─── TASK INPUTS ───
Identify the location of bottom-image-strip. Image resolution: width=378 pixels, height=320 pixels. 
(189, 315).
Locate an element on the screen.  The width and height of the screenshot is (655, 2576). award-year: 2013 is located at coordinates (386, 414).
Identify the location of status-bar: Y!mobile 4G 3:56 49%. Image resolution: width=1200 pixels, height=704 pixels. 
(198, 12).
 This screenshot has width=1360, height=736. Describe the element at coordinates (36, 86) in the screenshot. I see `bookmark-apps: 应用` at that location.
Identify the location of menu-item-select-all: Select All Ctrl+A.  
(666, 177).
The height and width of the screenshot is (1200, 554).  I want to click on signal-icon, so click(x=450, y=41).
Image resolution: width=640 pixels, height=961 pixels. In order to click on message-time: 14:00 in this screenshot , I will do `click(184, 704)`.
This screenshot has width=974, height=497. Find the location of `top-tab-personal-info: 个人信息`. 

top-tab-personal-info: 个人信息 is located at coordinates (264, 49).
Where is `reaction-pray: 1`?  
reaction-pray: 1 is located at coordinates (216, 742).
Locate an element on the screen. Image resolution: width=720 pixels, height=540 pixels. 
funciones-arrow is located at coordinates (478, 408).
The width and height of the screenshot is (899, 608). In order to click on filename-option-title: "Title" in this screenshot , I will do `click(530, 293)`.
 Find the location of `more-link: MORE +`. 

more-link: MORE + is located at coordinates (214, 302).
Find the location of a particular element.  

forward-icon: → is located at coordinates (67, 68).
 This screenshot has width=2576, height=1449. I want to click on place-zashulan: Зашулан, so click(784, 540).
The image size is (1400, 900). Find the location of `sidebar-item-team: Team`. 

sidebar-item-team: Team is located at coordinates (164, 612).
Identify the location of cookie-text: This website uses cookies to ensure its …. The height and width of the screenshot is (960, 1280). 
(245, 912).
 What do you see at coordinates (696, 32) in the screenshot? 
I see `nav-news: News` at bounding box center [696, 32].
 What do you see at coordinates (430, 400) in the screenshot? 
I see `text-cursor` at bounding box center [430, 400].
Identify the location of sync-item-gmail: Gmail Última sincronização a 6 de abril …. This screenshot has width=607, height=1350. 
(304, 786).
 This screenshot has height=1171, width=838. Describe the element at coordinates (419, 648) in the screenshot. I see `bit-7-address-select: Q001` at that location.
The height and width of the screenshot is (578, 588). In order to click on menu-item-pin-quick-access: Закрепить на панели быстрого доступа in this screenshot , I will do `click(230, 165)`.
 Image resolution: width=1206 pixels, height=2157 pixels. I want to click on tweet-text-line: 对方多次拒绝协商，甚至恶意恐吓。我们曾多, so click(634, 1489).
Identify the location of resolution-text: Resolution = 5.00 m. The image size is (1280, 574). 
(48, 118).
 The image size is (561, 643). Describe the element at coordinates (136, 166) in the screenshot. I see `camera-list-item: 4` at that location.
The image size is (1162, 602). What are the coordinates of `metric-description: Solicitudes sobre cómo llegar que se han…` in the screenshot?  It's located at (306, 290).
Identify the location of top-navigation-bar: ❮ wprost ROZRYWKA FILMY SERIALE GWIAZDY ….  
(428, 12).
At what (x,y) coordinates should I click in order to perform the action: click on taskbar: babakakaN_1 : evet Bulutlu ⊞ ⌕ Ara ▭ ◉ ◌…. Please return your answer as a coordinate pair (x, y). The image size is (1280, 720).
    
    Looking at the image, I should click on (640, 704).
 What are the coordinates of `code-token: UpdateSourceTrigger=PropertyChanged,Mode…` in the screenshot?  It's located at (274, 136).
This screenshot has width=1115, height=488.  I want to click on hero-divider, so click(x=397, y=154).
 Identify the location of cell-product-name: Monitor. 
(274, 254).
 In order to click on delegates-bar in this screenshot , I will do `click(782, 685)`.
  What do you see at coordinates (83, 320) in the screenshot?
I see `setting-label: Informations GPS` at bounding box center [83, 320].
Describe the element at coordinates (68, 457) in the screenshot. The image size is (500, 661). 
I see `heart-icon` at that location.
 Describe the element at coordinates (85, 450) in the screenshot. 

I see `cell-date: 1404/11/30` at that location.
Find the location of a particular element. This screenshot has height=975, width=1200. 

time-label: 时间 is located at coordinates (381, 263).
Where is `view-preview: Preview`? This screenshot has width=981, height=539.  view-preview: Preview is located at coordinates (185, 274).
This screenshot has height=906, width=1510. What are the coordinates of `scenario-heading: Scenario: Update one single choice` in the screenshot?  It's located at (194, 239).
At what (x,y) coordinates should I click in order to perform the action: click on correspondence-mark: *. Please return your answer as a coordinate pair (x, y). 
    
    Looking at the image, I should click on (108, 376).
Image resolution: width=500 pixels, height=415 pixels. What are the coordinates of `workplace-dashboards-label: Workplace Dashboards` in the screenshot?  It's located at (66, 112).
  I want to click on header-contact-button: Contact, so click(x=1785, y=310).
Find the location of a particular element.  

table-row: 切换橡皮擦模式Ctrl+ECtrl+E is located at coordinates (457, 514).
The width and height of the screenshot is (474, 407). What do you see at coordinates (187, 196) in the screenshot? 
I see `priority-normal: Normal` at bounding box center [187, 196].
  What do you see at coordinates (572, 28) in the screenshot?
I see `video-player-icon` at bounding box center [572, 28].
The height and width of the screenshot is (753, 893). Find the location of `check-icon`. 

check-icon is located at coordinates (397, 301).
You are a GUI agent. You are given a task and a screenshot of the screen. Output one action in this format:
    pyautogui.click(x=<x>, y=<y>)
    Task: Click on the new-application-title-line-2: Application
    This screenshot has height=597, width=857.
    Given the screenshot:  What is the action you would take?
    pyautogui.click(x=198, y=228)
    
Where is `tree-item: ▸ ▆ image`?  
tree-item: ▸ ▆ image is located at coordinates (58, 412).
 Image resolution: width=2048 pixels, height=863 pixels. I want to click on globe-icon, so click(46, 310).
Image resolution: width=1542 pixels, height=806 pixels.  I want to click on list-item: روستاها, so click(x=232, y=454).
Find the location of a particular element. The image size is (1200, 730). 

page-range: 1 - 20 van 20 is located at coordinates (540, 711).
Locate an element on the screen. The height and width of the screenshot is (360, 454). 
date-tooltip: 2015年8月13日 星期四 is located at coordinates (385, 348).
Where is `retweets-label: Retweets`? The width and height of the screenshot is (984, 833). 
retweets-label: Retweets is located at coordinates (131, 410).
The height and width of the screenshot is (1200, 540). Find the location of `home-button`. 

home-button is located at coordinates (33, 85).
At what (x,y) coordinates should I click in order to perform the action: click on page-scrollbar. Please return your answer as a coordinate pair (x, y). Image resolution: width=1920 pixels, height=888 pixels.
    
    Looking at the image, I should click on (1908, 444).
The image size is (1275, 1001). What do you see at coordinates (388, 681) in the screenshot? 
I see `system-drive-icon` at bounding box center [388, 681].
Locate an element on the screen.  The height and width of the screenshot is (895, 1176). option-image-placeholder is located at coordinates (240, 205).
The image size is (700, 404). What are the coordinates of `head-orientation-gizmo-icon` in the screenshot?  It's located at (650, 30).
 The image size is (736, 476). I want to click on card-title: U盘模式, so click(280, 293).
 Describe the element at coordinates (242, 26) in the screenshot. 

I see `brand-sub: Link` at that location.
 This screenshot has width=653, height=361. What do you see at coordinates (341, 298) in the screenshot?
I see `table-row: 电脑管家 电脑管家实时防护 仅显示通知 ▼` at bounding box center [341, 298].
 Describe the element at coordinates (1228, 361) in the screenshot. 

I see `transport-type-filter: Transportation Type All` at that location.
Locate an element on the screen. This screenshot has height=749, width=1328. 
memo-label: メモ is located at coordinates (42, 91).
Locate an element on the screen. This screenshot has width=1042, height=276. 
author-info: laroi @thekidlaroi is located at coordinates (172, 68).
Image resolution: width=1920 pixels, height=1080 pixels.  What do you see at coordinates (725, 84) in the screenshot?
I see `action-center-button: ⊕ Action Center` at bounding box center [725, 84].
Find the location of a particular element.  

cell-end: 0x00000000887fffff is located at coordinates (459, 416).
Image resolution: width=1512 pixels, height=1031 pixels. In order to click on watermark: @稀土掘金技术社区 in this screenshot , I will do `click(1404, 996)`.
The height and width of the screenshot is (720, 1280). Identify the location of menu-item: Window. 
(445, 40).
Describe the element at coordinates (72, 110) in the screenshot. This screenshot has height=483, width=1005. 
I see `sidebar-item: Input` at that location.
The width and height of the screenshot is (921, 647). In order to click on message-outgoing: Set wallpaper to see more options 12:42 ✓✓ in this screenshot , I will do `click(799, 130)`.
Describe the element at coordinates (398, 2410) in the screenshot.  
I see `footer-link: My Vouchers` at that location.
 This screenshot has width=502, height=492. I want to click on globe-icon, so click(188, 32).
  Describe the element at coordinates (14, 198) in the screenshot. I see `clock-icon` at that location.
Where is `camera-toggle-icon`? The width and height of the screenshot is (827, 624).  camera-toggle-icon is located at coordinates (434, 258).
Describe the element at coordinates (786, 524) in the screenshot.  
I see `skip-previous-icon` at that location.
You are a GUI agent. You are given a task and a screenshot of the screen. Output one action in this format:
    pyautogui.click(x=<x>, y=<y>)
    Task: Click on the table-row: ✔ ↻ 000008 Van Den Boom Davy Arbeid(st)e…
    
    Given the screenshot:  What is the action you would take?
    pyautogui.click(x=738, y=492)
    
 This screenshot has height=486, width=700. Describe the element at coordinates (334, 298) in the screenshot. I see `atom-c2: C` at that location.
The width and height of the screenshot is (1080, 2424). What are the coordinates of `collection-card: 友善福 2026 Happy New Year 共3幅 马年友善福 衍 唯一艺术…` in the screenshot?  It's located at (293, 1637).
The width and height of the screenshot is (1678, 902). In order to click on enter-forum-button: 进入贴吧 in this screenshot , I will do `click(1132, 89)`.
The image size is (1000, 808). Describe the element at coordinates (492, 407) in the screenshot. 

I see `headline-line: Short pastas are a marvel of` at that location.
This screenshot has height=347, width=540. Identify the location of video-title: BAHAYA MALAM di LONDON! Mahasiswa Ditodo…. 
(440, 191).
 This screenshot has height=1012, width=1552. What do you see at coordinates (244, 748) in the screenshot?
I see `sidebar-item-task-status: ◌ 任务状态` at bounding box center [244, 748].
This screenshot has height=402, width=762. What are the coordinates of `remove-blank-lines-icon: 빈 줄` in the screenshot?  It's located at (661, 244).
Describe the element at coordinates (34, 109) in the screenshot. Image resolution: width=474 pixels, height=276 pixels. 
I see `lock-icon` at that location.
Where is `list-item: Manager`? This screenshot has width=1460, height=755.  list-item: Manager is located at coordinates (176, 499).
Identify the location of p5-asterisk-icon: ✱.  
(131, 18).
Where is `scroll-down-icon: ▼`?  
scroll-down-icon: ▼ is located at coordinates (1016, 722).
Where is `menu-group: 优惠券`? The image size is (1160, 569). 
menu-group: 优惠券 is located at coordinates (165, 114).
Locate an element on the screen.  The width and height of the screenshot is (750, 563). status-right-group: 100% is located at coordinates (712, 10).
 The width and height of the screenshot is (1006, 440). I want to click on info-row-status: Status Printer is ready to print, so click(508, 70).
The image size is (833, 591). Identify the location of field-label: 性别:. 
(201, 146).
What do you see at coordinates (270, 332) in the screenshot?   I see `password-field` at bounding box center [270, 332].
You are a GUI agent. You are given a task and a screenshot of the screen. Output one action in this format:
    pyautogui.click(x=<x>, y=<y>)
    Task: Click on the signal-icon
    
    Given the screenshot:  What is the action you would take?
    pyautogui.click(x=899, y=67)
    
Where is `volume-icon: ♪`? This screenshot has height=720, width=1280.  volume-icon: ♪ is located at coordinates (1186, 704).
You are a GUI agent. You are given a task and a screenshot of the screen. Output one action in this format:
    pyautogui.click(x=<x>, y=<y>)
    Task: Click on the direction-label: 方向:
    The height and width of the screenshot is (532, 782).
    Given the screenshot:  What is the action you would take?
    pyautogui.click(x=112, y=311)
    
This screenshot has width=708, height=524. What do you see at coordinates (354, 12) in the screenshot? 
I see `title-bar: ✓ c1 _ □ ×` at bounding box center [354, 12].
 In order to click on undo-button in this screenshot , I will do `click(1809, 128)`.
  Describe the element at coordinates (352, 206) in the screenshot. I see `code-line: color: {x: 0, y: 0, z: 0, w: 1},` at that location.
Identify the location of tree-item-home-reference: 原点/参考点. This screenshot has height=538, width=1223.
───
ASSIGNED TASK. Update the records from the line containing "The image size is (1275, 1001)." down to the line containing "cell-end: 0x00000000887fffff is" by changing "Locate an element" to "Find an element", leaving everything else unchanged. Give back only those lines.

SOLUTION FOR THIS TASK.
The image size is (1275, 1001). What do you see at coordinates (388, 681) in the screenshot? 
I see `system-drive-icon` at bounding box center [388, 681].
Find an element on the screen.  The height and width of the screenshot is (895, 1176). option-image-placeholder is located at coordinates (240, 205).
The image size is (700, 404). What are the coordinates of `head-orientation-gizmo-icon` in the screenshot?  It's located at (650, 30).
 The image size is (736, 476). I want to click on card-title: U盘模式, so click(280, 293).
 Describe the element at coordinates (242, 26) in the screenshot. 

I see `brand-sub: Link` at that location.
 This screenshot has width=653, height=361. What do you see at coordinates (341, 298) in the screenshot?
I see `table-row: 电脑管家 电脑管家实时防护 仅显示通知 ▼` at bounding box center [341, 298].
 Describe the element at coordinates (1228, 361) in the screenshot. 

I see `transport-type-filter: Transportation Type All` at that location.
Find an element on the screen. This screenshot has height=749, width=1328. 
memo-label: メモ is located at coordinates (42, 91).
Find an element on the screen. This screenshot has width=1042, height=276. 
author-info: laroi @thekidlaroi is located at coordinates (172, 68).
Image resolution: width=1920 pixels, height=1080 pixels.  What do you see at coordinates (725, 84) in the screenshot?
I see `action-center-button: ⊕ Action Center` at bounding box center [725, 84].
Find the location of a particular element.  

cell-end: 0x00000000887fffff is located at coordinates (459, 416).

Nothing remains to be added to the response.